• SOURCE DOCUMENT

■ ■ ■ ■ ■ ■ ■

Results about antiprotozoal activity of (8-hydroxymethylen)-trieicosanyl acetate under in in vivo conditions is also similar with the reported by Sülsen et al., (2008); they identify and isolated a pair of compounds from the medicinal plant Ambrosia tenuifolia Sprengel (Asteraceae), but in these experiment infection in mice included 5 × 103 trypomastigotes, in contrast with this bioassay the inoculation to infect mice included 50 × 106 parasites with a highly pathogenic strain of Trypanosoma cruzi (H4), demonstring a clear antriprotozoal activity of the evaluated compound. Cunha et al., 2006, reported a triterpene isolated from Miconia species showing a good antiprotozoal activity in vivo against T. cruzi. However, the activity of those compound over the intracellurar stage of the parasite was not reported in contrast with the activity observed with (8-hydroxymethylen)-trieicosanyl acetate over the amastigote nests. Another in vivo study has been conducted to evaluate indirect derivates from plants as crude extract of brazilian green propolis, but there were used as immunostimulant, searching a better immunological response against the infection towards the parasite. However, as observed in many drugs including the (8-hydroxymethylen)-trieicosanyl acetate, the crude extract was not able to eliminate completely the parasites from bloodstream (Dantas et al., 2006).

■ ■ ■ ■ ■ ■ ■

• GIVEN MATERIAL
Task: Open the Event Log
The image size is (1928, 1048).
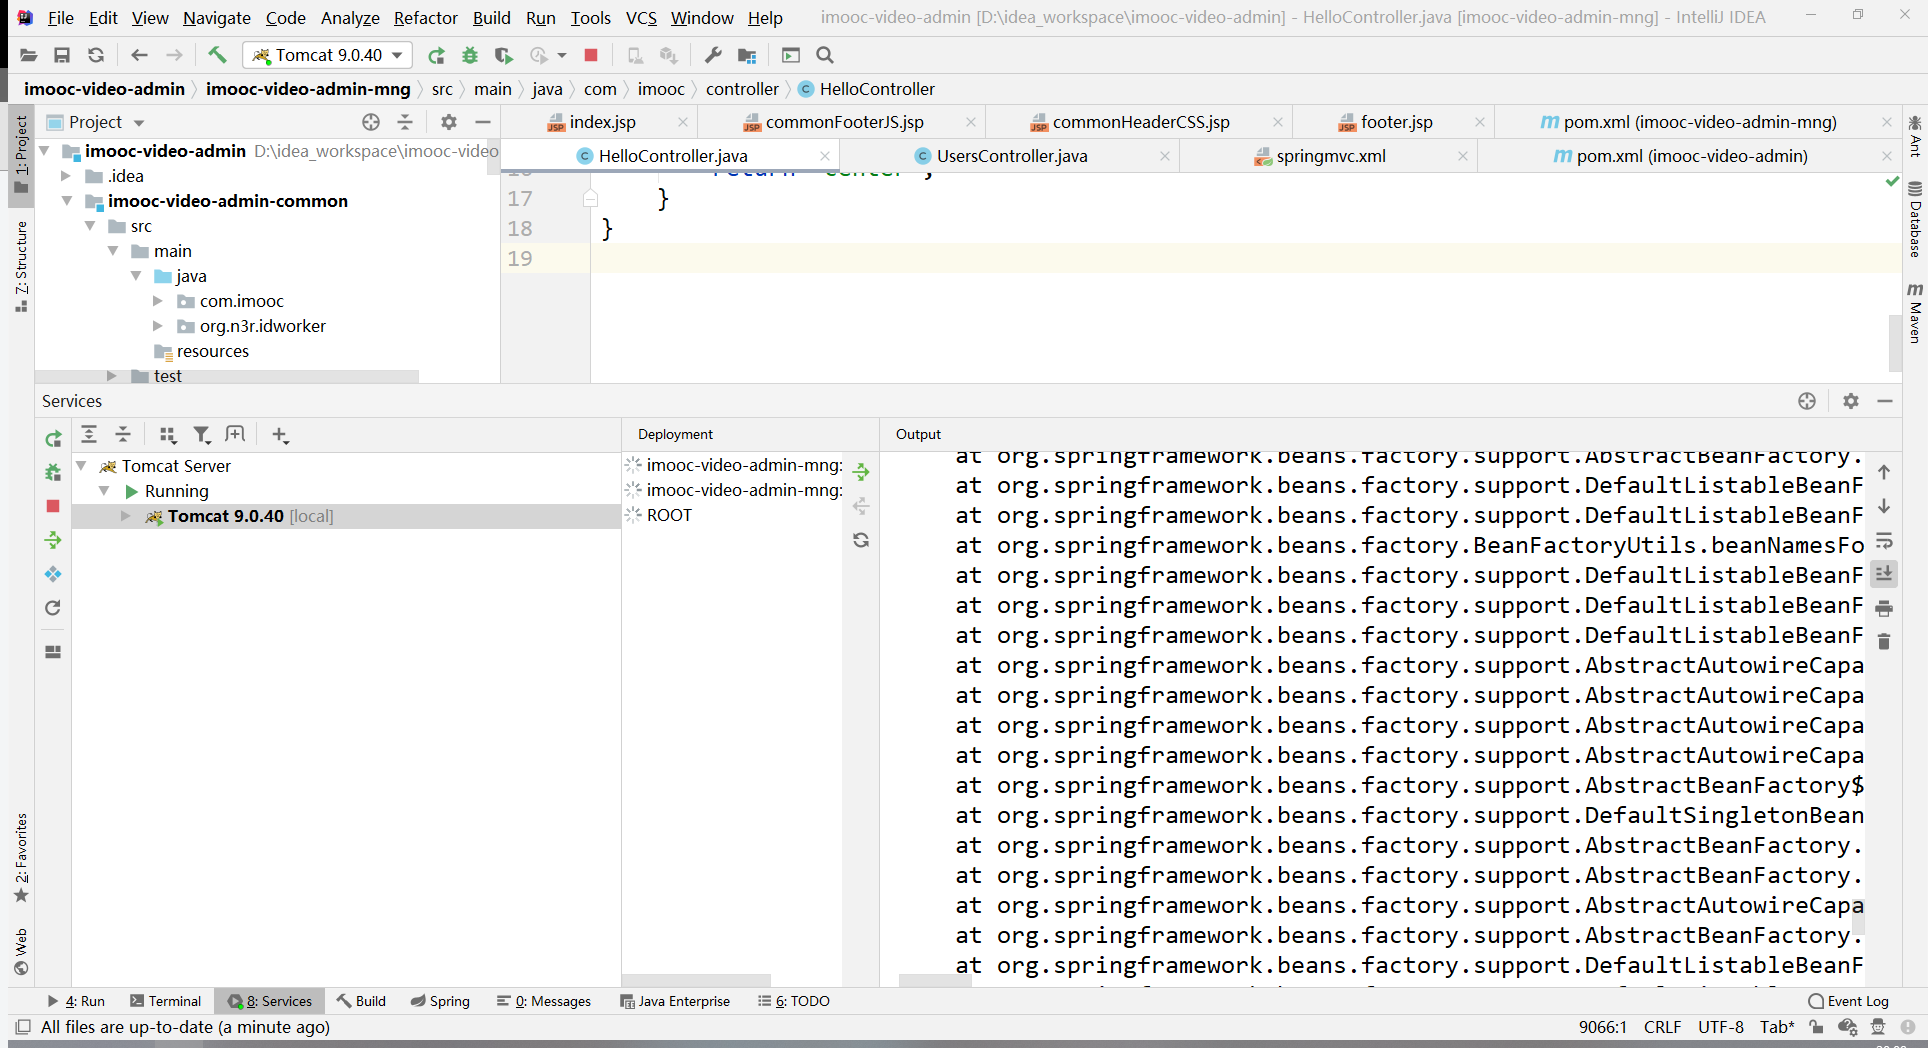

■ ■ ■ ■ ■ ■ ■

• EXERCISE GOAL
Continue the discussion of the in vivo antiprotozoal activity of (8-hydroxymethylen)-trieicosanyl acetate against Trypanosoma cruzi, starting after its last sentence.

• EXPECTED ANSWER
For (8-hydroxymethylen)-trieicosanyl acetate, the best results were observed when treatment started simultaneously with the infection (Jimenez-Coello et al., 2010), and the evaluated compound showed a high antiprotozoal activity than other crude extract such as Zanthoxylum naranjillo (Bastos et al., 1999), even the amount of parasites for inoculation used in the present study was 10 times higher than in that study, with the mentioned virulent strain of T. cruzi (H4 strain). In the present study, when the compound was administrated 15 days after infection, an inhibition of the replication of the parasite was observed even when the infection was already well established. Results showed a reduction in parasitemia and a significant reduction in the number of amastigote nests in heart tissue (p<0.05), these results are difficult to compare with other studies because not many reports from crude extracts or medicinal isolated compounds includes the evaluation of developmental forms of the parasite. However, it is important to mention that the evaluated compound appears to have an effect over the replicative intracellular stage of T. cruzi.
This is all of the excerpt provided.